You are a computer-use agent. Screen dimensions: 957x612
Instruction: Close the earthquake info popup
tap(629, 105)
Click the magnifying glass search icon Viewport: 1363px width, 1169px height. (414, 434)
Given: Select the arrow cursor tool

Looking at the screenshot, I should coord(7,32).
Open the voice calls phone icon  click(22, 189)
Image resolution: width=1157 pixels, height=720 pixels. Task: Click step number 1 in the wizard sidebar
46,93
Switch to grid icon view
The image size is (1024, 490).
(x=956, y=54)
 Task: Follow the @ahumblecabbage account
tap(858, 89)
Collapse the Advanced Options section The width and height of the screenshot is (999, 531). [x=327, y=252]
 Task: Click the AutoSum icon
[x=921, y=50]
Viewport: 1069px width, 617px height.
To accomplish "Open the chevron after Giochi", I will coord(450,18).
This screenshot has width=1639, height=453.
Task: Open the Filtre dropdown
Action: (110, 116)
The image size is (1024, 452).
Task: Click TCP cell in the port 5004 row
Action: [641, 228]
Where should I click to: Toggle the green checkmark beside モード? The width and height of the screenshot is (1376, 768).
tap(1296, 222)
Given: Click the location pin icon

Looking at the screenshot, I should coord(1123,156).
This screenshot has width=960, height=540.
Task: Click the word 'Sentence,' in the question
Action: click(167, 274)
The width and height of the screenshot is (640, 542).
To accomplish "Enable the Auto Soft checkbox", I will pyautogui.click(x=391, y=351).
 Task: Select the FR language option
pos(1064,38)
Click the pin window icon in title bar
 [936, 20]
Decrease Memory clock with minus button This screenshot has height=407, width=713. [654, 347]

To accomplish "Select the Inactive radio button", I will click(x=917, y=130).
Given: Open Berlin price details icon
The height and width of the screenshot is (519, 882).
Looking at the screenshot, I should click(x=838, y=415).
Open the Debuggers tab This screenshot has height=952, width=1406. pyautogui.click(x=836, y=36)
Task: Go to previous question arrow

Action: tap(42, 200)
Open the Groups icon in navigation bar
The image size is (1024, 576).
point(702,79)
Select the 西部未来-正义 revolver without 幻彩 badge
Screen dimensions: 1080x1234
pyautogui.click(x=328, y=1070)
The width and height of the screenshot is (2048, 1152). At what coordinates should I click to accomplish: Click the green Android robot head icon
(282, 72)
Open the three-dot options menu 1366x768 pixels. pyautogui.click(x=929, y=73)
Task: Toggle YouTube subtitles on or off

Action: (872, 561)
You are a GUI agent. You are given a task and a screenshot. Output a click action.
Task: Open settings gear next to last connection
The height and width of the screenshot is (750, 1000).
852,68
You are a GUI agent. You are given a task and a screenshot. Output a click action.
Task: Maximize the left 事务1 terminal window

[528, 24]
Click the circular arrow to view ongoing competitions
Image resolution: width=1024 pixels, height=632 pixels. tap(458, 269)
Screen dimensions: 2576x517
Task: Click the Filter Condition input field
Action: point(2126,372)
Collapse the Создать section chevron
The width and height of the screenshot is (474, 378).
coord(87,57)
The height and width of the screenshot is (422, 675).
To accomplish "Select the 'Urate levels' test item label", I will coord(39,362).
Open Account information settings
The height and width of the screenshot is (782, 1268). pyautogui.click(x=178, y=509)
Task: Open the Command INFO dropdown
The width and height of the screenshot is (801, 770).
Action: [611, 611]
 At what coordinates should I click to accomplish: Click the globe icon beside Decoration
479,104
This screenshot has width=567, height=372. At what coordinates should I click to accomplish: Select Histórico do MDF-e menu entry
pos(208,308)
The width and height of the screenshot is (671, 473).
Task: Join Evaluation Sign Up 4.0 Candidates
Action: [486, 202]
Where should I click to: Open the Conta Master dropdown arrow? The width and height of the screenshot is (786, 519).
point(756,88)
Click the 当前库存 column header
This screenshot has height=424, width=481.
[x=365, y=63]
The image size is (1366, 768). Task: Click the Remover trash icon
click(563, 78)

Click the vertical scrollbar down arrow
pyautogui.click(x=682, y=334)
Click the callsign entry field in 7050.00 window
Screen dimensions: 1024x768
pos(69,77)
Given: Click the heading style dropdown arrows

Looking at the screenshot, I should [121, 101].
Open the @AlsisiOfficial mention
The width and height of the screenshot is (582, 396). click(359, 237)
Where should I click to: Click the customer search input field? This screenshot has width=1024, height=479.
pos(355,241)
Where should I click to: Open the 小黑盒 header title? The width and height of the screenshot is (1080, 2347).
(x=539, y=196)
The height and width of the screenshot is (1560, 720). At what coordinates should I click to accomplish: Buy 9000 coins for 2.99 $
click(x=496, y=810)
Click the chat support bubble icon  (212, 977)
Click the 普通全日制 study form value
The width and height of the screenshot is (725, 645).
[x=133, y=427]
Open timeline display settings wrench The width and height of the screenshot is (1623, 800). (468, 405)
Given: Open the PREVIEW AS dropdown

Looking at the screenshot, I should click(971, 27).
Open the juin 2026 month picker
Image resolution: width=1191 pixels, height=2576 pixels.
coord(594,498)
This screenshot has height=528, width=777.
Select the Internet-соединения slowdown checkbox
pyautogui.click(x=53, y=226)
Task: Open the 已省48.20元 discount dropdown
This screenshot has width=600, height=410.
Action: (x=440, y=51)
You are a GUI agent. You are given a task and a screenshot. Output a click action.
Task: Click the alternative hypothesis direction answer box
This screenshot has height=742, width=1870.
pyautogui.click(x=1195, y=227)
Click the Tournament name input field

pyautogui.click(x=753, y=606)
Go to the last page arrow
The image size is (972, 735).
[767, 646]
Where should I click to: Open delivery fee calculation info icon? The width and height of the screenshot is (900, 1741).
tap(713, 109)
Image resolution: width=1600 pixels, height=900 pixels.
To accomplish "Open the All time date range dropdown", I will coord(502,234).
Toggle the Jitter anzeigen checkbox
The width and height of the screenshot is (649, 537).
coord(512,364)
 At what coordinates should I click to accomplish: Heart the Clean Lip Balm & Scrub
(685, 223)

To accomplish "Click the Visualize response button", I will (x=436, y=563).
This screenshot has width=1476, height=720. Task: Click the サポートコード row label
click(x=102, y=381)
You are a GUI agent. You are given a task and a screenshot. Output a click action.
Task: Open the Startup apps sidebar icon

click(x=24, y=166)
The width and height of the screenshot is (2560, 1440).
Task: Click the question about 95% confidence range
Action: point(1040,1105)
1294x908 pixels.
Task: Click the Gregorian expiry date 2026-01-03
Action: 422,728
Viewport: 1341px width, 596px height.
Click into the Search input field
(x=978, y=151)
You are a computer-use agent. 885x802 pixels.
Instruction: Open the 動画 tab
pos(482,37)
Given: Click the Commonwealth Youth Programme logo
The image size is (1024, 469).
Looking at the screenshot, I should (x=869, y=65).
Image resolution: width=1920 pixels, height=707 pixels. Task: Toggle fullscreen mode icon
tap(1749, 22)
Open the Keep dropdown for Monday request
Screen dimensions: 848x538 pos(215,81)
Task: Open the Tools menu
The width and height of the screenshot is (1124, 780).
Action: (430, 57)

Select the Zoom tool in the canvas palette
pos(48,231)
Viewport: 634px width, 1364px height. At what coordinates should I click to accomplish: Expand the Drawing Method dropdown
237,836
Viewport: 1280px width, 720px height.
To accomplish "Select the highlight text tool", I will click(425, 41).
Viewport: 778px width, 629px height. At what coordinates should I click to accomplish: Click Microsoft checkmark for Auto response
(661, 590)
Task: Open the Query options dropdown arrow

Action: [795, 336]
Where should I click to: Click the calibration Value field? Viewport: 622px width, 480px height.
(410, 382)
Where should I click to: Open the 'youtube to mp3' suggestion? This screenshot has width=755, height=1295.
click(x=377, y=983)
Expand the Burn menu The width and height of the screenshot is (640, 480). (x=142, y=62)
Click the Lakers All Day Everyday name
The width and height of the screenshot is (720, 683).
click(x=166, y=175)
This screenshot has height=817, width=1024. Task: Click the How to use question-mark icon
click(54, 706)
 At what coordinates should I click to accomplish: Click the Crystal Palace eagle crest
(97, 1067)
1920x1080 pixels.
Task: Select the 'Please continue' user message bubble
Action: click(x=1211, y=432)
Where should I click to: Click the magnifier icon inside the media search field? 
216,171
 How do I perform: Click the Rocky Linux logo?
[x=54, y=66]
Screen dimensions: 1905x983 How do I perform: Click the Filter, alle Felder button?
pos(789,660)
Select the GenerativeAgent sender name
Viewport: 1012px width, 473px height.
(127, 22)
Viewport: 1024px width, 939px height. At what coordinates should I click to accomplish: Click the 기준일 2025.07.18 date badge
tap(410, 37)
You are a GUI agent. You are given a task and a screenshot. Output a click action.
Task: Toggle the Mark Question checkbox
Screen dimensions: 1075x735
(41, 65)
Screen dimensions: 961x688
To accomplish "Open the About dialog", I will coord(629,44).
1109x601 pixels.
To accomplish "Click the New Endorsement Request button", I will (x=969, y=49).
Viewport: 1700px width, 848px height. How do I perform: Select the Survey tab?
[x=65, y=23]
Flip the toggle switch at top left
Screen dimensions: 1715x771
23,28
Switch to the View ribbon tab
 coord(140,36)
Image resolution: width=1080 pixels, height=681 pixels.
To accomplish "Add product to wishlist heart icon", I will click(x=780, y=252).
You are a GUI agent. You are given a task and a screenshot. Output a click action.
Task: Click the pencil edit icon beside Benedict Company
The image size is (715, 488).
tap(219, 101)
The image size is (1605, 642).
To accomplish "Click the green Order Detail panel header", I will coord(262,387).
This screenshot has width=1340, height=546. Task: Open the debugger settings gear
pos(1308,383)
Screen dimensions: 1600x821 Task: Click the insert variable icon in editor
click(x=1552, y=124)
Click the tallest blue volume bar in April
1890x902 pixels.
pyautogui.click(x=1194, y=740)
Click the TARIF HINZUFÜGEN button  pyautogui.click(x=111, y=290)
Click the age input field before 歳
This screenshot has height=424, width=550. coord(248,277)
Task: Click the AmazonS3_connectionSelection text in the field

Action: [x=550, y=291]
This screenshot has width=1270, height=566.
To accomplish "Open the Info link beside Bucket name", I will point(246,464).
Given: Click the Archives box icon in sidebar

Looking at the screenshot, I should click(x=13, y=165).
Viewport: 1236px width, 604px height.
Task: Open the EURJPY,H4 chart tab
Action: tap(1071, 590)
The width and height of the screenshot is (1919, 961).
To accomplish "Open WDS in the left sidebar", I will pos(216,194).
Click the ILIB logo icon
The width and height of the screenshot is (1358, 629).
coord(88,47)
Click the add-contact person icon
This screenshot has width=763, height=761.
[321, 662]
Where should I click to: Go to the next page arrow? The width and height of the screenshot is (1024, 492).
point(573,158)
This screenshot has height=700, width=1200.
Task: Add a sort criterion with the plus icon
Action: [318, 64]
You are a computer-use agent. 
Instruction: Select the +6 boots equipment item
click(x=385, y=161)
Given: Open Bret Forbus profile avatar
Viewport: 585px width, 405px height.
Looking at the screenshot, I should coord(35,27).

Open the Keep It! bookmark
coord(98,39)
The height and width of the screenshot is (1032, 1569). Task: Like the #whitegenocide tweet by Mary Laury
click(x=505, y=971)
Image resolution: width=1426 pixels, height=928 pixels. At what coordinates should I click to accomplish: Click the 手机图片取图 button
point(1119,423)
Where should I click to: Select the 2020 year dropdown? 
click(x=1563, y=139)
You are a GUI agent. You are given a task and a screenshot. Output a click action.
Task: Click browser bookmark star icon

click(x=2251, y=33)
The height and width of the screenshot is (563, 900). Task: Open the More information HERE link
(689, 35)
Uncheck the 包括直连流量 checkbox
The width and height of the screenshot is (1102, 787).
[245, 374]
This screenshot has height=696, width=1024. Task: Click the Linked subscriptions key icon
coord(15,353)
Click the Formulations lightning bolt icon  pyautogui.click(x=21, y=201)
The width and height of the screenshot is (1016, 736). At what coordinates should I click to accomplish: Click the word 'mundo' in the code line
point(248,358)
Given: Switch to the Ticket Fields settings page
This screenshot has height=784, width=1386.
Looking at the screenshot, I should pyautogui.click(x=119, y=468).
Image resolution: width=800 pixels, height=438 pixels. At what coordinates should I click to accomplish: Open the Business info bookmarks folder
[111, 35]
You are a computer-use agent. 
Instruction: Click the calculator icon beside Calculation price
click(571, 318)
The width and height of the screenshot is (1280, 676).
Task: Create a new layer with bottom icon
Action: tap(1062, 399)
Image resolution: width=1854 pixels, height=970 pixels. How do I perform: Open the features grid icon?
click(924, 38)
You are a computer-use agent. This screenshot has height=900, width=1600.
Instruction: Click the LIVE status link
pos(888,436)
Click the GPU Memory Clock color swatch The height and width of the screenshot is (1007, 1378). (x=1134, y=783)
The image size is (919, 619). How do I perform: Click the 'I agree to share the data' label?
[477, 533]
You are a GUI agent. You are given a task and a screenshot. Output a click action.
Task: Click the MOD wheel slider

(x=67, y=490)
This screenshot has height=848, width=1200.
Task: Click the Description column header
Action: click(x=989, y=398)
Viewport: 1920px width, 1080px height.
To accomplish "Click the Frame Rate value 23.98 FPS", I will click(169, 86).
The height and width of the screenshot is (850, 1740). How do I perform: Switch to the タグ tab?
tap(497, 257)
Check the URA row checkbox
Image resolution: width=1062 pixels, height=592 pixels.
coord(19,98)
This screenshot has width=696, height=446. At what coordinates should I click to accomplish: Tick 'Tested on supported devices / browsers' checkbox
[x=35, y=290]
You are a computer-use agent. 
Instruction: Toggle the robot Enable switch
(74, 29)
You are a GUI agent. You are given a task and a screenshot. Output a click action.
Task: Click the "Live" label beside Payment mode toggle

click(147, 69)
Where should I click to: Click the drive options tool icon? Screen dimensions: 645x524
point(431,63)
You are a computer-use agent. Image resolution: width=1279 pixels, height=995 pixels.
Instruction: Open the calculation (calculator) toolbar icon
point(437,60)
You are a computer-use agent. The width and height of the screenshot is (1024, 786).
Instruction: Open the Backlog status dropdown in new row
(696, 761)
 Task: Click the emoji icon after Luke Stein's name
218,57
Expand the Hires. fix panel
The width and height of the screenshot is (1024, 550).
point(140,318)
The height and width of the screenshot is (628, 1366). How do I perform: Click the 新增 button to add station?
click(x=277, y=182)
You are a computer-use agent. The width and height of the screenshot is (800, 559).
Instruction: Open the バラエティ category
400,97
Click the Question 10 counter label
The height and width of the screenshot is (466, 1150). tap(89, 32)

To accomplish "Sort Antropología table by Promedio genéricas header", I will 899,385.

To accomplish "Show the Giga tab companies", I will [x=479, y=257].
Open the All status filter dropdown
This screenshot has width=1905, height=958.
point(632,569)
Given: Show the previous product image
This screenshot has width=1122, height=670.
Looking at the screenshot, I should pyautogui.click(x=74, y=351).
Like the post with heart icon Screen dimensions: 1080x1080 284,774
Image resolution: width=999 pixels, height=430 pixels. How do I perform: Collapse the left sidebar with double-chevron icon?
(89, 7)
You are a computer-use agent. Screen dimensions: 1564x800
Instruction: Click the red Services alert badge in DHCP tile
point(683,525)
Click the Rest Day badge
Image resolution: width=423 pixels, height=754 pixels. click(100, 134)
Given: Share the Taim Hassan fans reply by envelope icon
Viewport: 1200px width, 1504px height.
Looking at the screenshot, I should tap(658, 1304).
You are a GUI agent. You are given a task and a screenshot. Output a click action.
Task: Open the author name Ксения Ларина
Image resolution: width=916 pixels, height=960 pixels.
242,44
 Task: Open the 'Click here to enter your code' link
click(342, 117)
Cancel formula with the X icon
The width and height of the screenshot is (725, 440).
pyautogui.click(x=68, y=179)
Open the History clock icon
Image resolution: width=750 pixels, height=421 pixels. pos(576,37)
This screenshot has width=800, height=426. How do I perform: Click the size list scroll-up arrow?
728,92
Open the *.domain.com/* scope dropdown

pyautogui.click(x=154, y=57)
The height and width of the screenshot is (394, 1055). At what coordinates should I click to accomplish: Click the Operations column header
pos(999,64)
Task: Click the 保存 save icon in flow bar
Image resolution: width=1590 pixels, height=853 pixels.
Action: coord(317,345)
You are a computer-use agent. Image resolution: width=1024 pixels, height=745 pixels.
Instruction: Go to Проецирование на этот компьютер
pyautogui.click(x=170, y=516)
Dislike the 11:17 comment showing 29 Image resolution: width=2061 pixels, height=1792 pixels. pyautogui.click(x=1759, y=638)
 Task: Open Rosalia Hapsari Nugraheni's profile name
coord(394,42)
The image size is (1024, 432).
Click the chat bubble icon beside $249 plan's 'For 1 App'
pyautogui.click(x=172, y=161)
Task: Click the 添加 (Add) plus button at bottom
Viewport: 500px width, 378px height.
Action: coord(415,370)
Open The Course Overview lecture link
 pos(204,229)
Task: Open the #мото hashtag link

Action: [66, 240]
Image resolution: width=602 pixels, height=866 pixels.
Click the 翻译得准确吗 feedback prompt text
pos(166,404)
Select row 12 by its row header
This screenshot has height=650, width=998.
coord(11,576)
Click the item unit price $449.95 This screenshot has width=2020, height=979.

================

What the task asks
Copy all lines above where "product" is present.

Answer to this exercise
To accomplish "Add product to wishlist heart icon", I will click(x=780, y=252).
Given: Show the previous product image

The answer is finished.